[DATA RECORDS — start]
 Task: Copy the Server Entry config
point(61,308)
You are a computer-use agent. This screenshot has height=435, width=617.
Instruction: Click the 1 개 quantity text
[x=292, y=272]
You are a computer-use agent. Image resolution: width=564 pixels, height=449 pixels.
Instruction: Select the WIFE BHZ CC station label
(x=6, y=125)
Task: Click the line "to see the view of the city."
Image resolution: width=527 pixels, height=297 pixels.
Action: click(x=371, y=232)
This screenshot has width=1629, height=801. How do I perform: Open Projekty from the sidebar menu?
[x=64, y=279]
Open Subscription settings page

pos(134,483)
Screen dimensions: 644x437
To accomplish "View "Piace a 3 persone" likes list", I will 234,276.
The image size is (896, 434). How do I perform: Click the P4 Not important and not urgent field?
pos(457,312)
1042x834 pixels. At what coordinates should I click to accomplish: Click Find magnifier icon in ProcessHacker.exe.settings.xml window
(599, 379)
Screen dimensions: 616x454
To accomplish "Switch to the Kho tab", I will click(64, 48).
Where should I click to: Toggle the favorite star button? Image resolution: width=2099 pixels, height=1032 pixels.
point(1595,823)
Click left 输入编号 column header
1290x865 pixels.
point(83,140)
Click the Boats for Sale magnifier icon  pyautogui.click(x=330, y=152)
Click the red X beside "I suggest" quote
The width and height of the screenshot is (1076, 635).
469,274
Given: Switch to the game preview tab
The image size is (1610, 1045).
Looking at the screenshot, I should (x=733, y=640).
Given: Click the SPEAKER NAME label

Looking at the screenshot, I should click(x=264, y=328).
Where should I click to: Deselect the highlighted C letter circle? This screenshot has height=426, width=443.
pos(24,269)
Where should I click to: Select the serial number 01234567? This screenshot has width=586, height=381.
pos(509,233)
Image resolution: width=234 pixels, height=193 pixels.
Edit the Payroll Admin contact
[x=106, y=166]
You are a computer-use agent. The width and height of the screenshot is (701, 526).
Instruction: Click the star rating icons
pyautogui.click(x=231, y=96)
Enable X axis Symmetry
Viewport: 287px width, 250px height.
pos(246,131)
[DATA RECORDS — finish]
TASK GOAL: As listed above, the lines from the line with "1290x865 pixels." to the line with "Image resolution: width=234" are to be echoed exactly, with both ends included and nothing added.

YOUR RESPONSE:
1290x865 pixels.
point(83,140)
Click the Boats for Sale magnifier icon  pyautogui.click(x=330, y=152)
Click the red X beside "I suggest" quote
The width and height of the screenshot is (1076, 635).
469,274
Given: Switch to the game preview tab
The image size is (1610, 1045).
Looking at the screenshot, I should (x=733, y=640).
Given: Click the SPEAKER NAME label

Looking at the screenshot, I should click(x=264, y=328).
Where should I click to: Deselect the highlighted C letter circle? This screenshot has height=426, width=443.
pos(24,269)
Where should I click to: Select the serial number 01234567? This screenshot has width=586, height=381.
pos(509,233)
Image resolution: width=234 pixels, height=193 pixels.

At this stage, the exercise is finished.